Task goal
Exact reproduction of all the data is required, with pictures excluded.

|---|

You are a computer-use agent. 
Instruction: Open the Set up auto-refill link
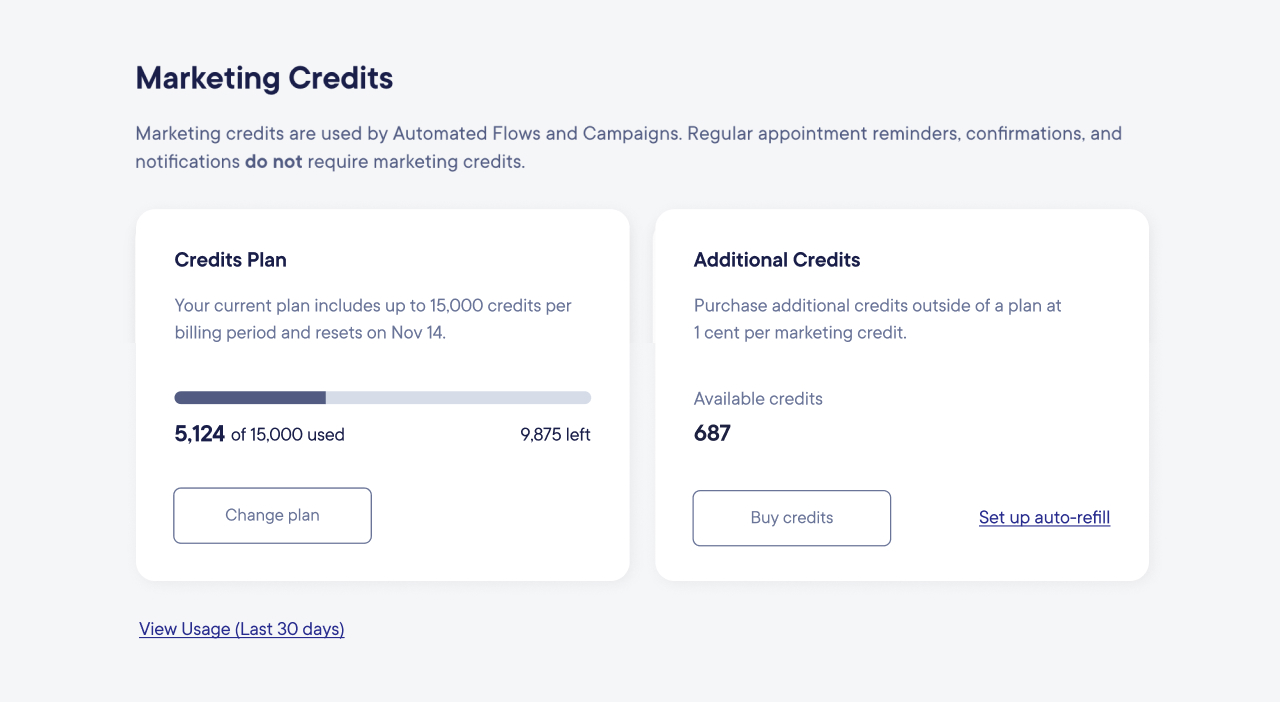coord(1044,517)
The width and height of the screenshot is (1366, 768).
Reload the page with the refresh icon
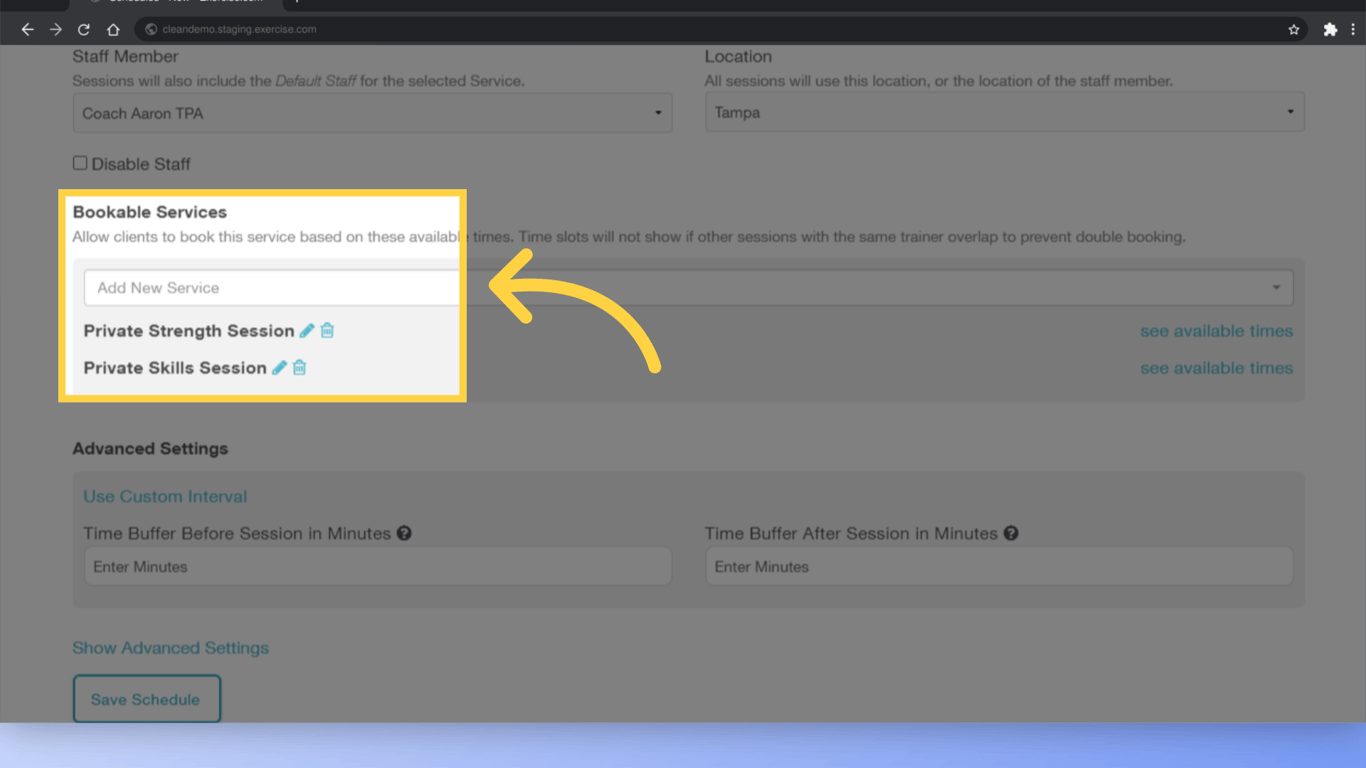(83, 29)
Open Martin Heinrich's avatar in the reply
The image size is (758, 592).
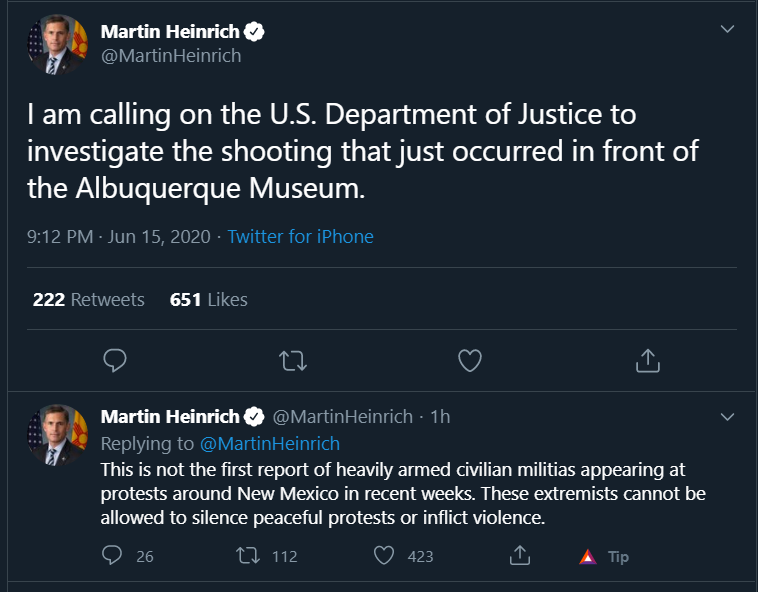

|---|

Response to the exercise
You are a computer-use agent. 
Instruction: Open the Set up auto-refill link
coord(1044,517)
The width and height of the screenshot is (1366, 768).
Reload the page with the refresh icon
(83, 29)
Open Martin Heinrich's avatar in the reply
The image size is (758, 592).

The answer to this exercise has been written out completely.